Every day, Swairjo sees about 50 customers with COVID-19 symptoms. Some refuse to get tested and buy vitamins instead. Some claim the pandemic is a global imperialist conspiracy.
“It’s something stupid, but they believe that,” Swairjo says.
Next door, Israel leads the world on vaccinations per capita. In just a month and a half, more than a third of the country’s 9 million citizens have received at least one shot.
The Palestinian territories remain far behind. The West Bank received its first COVID-19 vaccines only this week. Israel delivered 2,000 Moderna vaccines for Palestinian health workers there, following pleas from human rights groups to help, and Russia sent 10,000 Sputnik vaccines. Palestinians are also waiting for larger shipments, including from Russia and the World Health Organization’s COVAX program, which is sending vaccines to poor populations.

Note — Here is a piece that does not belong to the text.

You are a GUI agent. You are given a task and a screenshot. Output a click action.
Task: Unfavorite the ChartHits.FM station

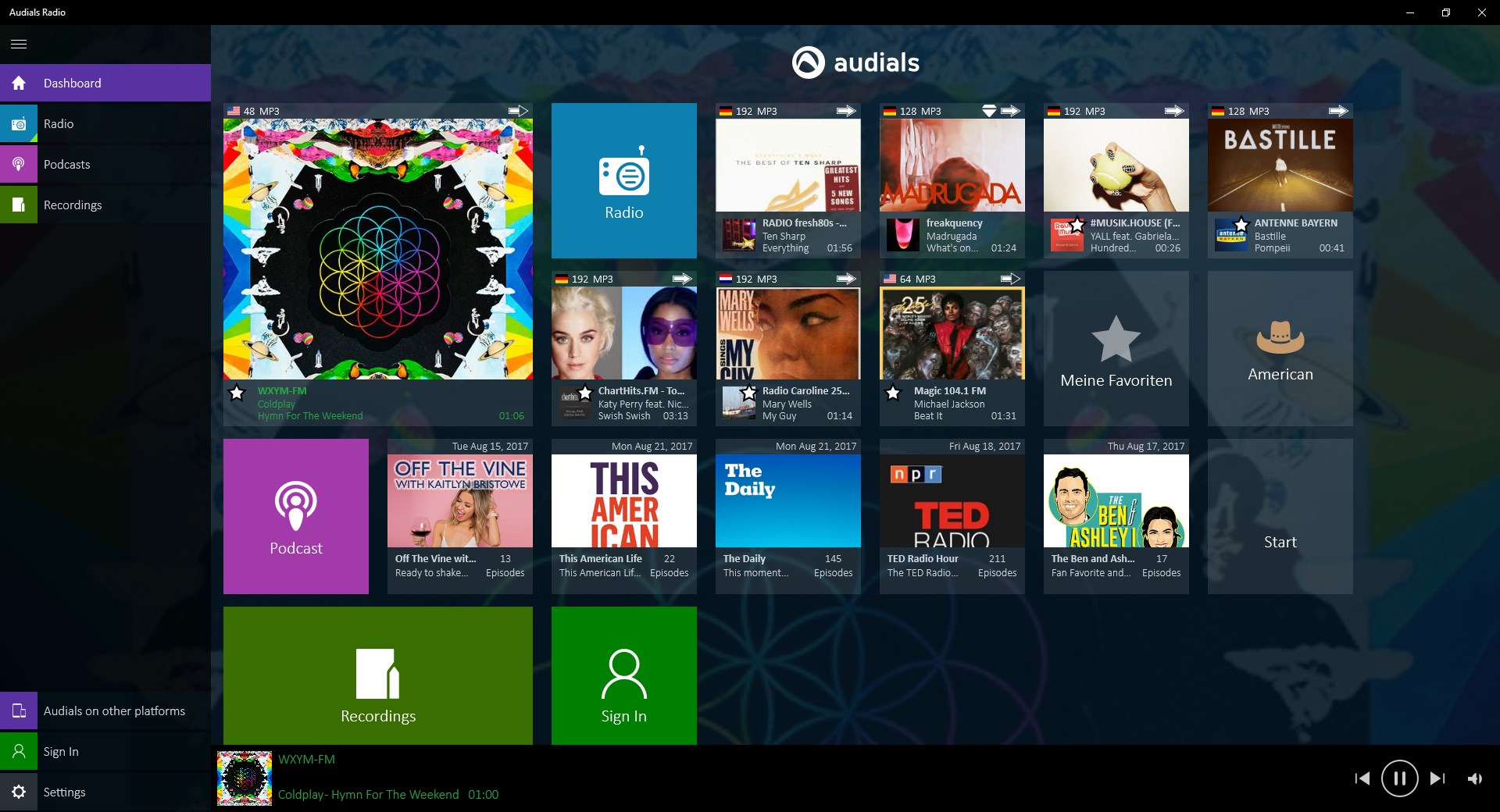pos(584,394)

Gaza has yet to receive any vaccines. Dr. Majdi Duhair, a Gaza health official, said he had expected several hundred to arrive through the Israeli border crossing Thursday, but an Israeli official tells NPR that the government has not yet approved vaccine deliveries to Gaza. It is a politically sensitive issue. An Israeli lawmaker asked leaders not to allow vaccines into Gaza until Hamas releases two Israeli captives and the bodies of two Israeli soldiers killed in battle in 2014.
That kind of tradeoff is unlikely, and Israel is expected to eventually allow vaccines into Gaza. Prime Minister Benjamin Netanyahu said this week that getting vaccines to Palestinians is in Israel’s interest, calling it “the right step.”
In Gaza’s COVID-19 wards, medical staff say they do not expect to receive many vaccines in early shipments, and doubt there will be enough for all staff. They plan to vaccinate only medical workers above 50 years old and medical workers with chronic illnesses.
“This should be a humanitarian issue, but politics play a role. The priority of the companies is to sell the vaccine to wealthy countries more than poor ones,” says Dr. Atef al-Hout, who heads Gaza’s COVID-19 wards.
The pandemic has taken a heavy toll on Gaza’s medical specialists — the few who did not join the exodus in recent years of hundreds of doctors who found better salaries and lives abroad.
Al-Hout says four doctors and three nurses died of COVID-19 in Gaza in the past year, including 51-year-old Dr. Majdi Ayyad, one of Gaza’s last heart surgeons. Now there are only three cardiac surgeons left for a population of more than 2 million.
“Mercy be on those we lost,” al-Hout says with a sigh.
Baba reported from Gaza City. Estrin reported from Jerusalem.